GOAL OF THE EXERCISE —
What do the lines say from the one containing "Where should I click to: Click the M6: AI" to the end of the records? Restate them word for word, and only those.

AVAILABLE RECORDS —
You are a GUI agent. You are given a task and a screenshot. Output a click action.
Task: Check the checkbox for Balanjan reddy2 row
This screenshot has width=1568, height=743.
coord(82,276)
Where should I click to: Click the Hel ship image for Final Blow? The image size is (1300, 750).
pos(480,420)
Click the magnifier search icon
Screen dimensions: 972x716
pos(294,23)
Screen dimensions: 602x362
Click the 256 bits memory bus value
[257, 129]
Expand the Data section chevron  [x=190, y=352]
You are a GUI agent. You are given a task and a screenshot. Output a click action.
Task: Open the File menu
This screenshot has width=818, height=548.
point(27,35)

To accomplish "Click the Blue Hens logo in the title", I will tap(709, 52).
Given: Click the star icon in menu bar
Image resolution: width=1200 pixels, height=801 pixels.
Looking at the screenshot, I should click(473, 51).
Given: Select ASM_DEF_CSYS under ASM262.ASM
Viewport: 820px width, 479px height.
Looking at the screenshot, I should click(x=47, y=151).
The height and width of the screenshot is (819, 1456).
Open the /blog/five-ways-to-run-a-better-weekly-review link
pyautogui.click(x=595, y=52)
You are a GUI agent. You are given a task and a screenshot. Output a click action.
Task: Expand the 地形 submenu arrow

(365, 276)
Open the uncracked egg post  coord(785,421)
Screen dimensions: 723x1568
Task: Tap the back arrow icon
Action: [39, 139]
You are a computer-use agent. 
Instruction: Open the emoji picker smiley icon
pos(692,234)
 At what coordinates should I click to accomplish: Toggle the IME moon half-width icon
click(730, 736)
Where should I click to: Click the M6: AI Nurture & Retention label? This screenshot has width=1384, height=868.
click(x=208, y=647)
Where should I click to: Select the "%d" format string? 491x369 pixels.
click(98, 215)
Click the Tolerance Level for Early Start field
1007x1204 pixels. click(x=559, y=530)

TASK RESULT —
Where should I click to: Click the M6: AI Nurture & Retention label? This screenshot has width=1384, height=868.
click(x=208, y=647)
Where should I click to: Select the "%d" format string? 491x369 pixels.
click(98, 215)
Click the Tolerance Level for Early Start field
1007x1204 pixels. click(x=559, y=530)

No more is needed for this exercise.